オリジナル脚本は、名シナリオライターのロバート・タウン。ロサンゼルスに生まれ、その歴史に関心を寄せていたタウンは、350キロにもおよぶ水路を建設し、砂漠に作られた小さな街を世界有数の大都市に発展させた、20世紀はじめに実在した人物・ウィリアム・マルホランドをモデルに物語の骨格を作りました。すぐれた都市文学でもあるダシール・ハメットやレイモンド・チャンドラーの小説を研究して、脚本を書きあげたということです。

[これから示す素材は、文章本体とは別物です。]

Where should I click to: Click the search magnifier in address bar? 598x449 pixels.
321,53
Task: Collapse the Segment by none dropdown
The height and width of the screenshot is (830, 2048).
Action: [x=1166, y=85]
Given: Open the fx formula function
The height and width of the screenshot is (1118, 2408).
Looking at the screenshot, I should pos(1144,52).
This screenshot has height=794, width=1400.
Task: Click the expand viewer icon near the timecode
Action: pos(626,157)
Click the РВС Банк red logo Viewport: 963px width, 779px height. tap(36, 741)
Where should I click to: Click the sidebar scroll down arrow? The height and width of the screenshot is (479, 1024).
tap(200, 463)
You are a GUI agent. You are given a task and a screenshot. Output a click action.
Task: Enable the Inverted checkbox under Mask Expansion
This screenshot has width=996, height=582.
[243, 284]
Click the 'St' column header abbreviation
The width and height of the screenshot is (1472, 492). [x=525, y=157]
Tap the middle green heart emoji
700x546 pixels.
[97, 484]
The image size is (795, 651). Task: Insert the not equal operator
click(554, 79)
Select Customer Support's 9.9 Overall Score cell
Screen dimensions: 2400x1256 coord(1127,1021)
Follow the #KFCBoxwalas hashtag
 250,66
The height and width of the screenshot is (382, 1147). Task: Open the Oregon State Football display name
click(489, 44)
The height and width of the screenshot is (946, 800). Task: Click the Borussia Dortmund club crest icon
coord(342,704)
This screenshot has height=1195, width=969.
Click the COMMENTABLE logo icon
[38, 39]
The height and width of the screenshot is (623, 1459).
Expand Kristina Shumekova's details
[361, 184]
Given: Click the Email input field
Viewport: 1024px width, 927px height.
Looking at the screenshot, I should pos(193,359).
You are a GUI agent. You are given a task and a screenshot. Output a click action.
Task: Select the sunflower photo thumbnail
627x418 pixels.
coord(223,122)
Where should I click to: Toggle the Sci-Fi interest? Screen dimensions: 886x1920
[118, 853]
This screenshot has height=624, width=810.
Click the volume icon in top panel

軽口を叩き、世の中をシニカルにみながらも、もろくて貫きにくい正義を持ち続けようとするギテスを演じるのはジャック・ニコルソン。タウンは、最初から長年の友人だったニコルソンを想定して脚本を書いたということです。

監督は、鬼才・ロマン・ポランスキー。1933年生まれ、ユダヤ系のポランスキー監督は、第2次大戦下のポーランドでゲットーに入れられ、母親をナチス・ドイツに殺され、一人脱出するという壮絶な少年時代を送りました。その体験は名作「戦場のピアニスト」(2002)に反映されています。戦後ポーランドに戻って映画学校で才能を開花させ、次々に傑作を発表、84歳の今も現役、今年、新作が公開予定です。
ハードボイルド小説やフィルム・ノワールのファンだったポランスキー監督は、撮影監督のジョン・A・アロンゾ、プロダクション・デザイナーのリチャード・シルバートなどとともに、綿密な調査と時代考証を行い、欲望と権力が渦巻く1930年代のロサンゼルスを見事に表現する映像を作りあげました。

共演はフェイ・ダナウェイ。この映画での宿命の女・イブリンは、代表作となりました。さらに「マルタの鷹」(1941)の脚本・監督など、数々のノワールをてがけたジョン・ヒューストン監督が、政財界の大物を演じています。そして、アンジェイ・ワイダ監督の「世代」(1954)に出演するなど、もともと俳優だったポランスキー監督自身も、ギテスをナイフで脅迫する男を演じています。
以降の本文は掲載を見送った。